I have always called Nights at the Circus one of my ‘favourite’ books. But it becomes a slightly different favourite each time I return to it, full, as it is, of new treasures to pick up on, additional details to notice. I couldn’t have articulated anything about grotesque bodies or the uneasy tension between desirability and anomaly as a teenager. Back then I was swept up in Carter’s narrative, treating it as one of the many escape routes from my own physical reality rather than anything even vaguely recognizable. Now, it offers up something else. I’m sure that the next time I return there’ll be more to glean again.
Though I was, to my chagrin, entirely lacking anything in the way of bosom during adolescence, I did know what it meant to carry around a ‘conspicuous deformity’ with me wherever I went. I was intimately acquainted with the language of humps and hills: both words I’d used to describe my own back at its worst.
However, there’s one thing I’ve always identified with, right from the off: pure love of spectacle. Like a wardrobe ready to burst, Nights at the Circus is also a tour de force of costumed artifice, brimming with recognition of what the journalist Jack Walser identifies as ‘the freedom that lies behind the mask’. That’s a freedom I’ve always adored; one that, perhaps I see now, became ever more important for me when things were physically beyond control. I couldn’t change the shape of my back (I had to wait for a surgeon to do that), but oh could I dress up and distract.
In fact, Carter’s approach to Fevvers’ unnatural anatomy is part and parcel of the novel’s various rounds of metamorphosis and dressing up. Nothing is fixed, and everything’s to play for: endless potential to be found in shrugging on another character beneath the spotlight. Some of that potential is disempowering, Fevvers often reduced to the cumbersome wings that sprout from her back. As she wryly notes of her early life, ‘I served my apprenticeship in being looked at – being the object of the eye of the beholder.’ But in that gaze there’s a power too: one she quickly utilizes to her advantage. She isn’t just passively observed, but actively commands attention, especially onstage: ‘LOOK AT ME!’
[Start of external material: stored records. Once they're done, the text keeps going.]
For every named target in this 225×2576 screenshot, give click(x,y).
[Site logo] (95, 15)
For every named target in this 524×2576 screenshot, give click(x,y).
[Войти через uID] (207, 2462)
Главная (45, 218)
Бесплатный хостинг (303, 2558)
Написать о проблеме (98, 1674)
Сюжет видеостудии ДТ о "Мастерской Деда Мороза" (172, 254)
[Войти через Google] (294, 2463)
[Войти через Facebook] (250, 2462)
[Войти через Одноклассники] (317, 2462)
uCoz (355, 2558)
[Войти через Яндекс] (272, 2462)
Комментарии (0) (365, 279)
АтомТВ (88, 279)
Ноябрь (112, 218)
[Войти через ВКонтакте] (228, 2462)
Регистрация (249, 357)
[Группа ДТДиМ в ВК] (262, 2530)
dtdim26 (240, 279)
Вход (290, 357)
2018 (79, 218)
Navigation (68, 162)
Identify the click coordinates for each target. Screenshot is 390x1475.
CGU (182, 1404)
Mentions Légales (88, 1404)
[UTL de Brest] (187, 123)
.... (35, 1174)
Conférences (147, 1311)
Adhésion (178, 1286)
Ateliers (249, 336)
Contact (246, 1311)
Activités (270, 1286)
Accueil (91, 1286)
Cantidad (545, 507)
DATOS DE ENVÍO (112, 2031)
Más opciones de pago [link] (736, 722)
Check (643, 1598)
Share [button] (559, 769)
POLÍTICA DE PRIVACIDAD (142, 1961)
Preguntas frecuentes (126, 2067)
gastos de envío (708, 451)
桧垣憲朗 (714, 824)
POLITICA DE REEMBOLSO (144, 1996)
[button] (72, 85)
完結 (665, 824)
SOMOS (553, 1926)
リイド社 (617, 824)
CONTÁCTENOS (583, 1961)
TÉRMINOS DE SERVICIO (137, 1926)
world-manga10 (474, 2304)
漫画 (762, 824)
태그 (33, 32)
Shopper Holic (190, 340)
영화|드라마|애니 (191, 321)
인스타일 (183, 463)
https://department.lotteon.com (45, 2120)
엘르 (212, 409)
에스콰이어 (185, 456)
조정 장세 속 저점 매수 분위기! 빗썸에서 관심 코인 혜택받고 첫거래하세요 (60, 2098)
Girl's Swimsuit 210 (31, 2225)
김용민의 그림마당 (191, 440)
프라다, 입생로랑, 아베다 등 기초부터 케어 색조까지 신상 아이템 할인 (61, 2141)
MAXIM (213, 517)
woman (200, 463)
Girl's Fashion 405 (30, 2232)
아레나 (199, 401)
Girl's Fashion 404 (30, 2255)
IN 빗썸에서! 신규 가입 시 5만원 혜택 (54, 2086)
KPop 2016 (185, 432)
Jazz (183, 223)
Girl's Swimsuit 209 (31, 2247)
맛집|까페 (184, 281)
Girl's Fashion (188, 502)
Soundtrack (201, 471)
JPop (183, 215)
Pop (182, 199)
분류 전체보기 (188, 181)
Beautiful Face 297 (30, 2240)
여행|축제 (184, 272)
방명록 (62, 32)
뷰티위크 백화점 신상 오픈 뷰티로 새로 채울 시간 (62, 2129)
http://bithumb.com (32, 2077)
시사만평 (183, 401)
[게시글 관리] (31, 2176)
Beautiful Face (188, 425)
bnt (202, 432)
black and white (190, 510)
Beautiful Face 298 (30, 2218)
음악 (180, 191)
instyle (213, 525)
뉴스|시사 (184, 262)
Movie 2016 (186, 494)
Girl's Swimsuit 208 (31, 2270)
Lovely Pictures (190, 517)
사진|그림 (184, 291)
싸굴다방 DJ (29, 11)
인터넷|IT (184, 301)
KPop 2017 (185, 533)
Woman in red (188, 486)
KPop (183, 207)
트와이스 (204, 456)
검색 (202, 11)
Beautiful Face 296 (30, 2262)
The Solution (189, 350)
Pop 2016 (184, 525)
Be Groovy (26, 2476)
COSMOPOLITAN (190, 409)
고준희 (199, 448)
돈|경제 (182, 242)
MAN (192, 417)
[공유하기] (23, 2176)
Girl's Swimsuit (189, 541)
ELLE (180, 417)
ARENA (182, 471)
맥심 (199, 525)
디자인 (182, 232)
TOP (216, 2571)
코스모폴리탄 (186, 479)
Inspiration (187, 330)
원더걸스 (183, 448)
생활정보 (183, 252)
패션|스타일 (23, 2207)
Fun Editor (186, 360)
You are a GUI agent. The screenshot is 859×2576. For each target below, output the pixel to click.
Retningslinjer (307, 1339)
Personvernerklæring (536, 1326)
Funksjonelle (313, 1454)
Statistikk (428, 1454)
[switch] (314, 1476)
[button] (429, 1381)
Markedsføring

It couldn’t be any other way. Fevvers is a figure who slips between concealing and revealing, sincerity and pretence. She rattles through various iterations of womanhood, and has others projected on to her (I mean, she literally plays a number of famous female statues) while also standing – towering – outside all expected models of behaviour and appearance. She is huge, brash, winged, glitzy and full of appetite, deriving power from both make-up and make-believe. She’s a walking contradiction, a character whose ultimate mantra is perfectly summarized in the novel’s final line: ‘It just goes to show there’s nothing like confidence.’ It’s a sentiment that resonates differently each time it’s reached. Is it sincere? A revelation? Yet another layer of performance? Something I want to, yet again, relate to my own experiences? Whichever way, it’s one I recognize. One I’ve always loved. One I always will.